--- What this task involves ---
Place the following lines into a numbered list, omitting any blank lines.

--- Stored records ---
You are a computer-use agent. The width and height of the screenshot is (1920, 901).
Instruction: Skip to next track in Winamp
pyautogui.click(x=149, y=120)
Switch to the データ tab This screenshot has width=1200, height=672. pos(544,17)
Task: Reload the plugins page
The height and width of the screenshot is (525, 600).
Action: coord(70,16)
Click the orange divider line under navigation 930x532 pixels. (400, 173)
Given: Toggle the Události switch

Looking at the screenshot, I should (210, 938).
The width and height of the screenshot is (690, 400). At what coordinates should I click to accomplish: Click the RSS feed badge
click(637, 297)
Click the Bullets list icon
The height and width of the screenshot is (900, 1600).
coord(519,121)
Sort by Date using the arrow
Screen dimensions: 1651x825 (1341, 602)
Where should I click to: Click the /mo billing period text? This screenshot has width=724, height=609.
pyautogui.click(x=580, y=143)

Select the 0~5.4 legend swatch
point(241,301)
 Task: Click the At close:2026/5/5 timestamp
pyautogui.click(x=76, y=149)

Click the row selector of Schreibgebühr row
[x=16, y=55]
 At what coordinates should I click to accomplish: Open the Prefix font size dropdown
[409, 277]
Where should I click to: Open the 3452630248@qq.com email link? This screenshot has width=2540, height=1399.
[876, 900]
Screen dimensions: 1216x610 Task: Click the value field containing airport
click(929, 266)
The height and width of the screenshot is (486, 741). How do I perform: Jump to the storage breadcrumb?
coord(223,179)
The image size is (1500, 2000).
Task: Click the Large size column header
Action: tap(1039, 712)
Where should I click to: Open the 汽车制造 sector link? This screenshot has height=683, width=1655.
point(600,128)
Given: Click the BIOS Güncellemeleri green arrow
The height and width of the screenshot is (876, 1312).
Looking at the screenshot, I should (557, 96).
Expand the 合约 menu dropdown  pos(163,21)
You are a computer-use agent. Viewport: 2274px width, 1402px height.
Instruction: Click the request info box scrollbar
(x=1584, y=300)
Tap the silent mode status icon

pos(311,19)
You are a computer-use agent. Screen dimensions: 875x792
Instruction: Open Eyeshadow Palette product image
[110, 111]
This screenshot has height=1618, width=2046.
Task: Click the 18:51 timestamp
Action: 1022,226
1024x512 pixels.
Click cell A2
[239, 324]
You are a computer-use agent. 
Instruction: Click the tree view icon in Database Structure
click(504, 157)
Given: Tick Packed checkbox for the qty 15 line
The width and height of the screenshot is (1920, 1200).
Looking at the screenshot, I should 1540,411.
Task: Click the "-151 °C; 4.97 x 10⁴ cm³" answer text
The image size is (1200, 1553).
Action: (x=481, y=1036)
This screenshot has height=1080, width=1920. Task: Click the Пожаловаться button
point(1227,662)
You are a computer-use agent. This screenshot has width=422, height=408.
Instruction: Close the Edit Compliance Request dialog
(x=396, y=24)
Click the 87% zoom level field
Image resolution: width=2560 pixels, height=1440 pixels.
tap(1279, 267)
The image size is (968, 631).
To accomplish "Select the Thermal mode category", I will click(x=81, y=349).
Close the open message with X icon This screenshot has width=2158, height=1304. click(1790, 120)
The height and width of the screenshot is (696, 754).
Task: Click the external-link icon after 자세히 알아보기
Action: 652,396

--- The solution ---
1. You are a computer-use agent. The width and height of the screenshot is (1920, 901).
2. Instruction: Skip to next track in Winamp
3. pyautogui.click(x=149, y=120)
4. Switch to the データ tab This screenshot has width=1200, height=672. pos(544,17)
5. Task: Reload the plugins page
6. The height and width of the screenshot is (525, 600).
7. Action: coord(70,16)
8. Click the orange divider line under navigation 930x532 pixels. (400, 173)
9. Given: Toggle the Události switch
10. Looking at the screenshot, I should (210, 938).
11. The width and height of the screenshot is (690, 400). At what coordinates should I click to accomplish: Click the RSS feed badge
12. click(637, 297)
13. Click the Bullets list icon
14. The height and width of the screenshot is (900, 1600).
15. coord(519,121)
16. Sort by Date using the arrow
17. Screen dimensions: 1651x825 (1341, 602)
18. Where should I click to: Click the /mo billing period text? This screenshot has width=724, height=609.
19. pyautogui.click(x=580, y=143)
20. Select the 0~5.4 legend swatch
21. point(241,301)
22.  Task: Click the At close:2026/5/5 timestamp
23. pyautogui.click(x=76, y=149)
24. Click the row selector of Schreibgebühr row
25. [x=16, y=55]
26.  At what coordinates should I click to accomplish: Open the Prefix font size dropdown
27. [409, 277]
28. Where should I click to: Open the 3452630248@qq.com email link? This screenshot has width=2540, height=1399.
29. [876, 900]
30. Screen dimensions: 1216x610 Task: Click the value field containing airport
31. click(929, 266)
32. The height and width of the screenshot is (486, 741). How do I perform: Jump to the storage breadcrumb?
33. coord(223,179)
34. The image size is (1500, 2000).
35. Task: Click the Large size column header
36. Action: tap(1039, 712)
37. Where should I click to: Open the 汽车制造 sector link? This screenshot has height=683, width=1655.
38. point(600,128)
39. Given: Click the BIOS Güncellemeleri green arrow
40. The height and width of the screenshot is (876, 1312).
41. Looking at the screenshot, I should (557, 96).
42. Expand the 合约 menu dropdown  pos(163,21)
43. You are a computer-use agent. Viewport: 2274px width, 1402px height.
44. Instruction: Click the request info box scrollbar
45. (x=1584, y=300)
46. Tap the silent mode status icon
47. pos(311,19)
48. You are a computer-use agent. Screen dimensions: 875x792
49. Instruction: Open Eyeshadow Palette product image
50. [110, 111]
51. This screenshot has height=1618, width=2046.
52. Task: Click the 18:51 timestamp
53. Action: 1022,226
54. 1024x512 pixels.
55. Click cell A2
56. [239, 324]
57. You are a computer-use agent. 
58. Instruction: Click the tree view icon in Database Structure
59. click(504, 157)
60. Given: Tick Packed checkbox for the qty 15 line
61. The width and height of the screenshot is (1920, 1200).
62. Looking at the screenshot, I should 1540,411.
63. Task: Click the "-151 °C; 4.97 x 10⁴ cm³" answer text
64. The image size is (1200, 1553).
65. Action: (x=481, y=1036)
66. This screenshot has height=1080, width=1920. Task: Click the Пожаловаться button
67. point(1227,662)
68. You are a computer-use agent. This screenshot has width=422, height=408.
69. Instruction: Close the Edit Compliance Request dialog
70. (x=396, y=24)
71. Click the 87% zoom level field
72. Image resolution: width=2560 pixels, height=1440 pixels.
73. tap(1279, 267)
74. The image size is (968, 631).
75. To accomplish "Select the Thermal mode category", I will click(x=81, y=349).
76. Close the open message with X icon This screenshot has width=2158, height=1304. click(1790, 120)
77. The height and width of the screenshot is (696, 754).
78. Task: Click the external-link icon after 자세히 알아보기
79. Action: 652,396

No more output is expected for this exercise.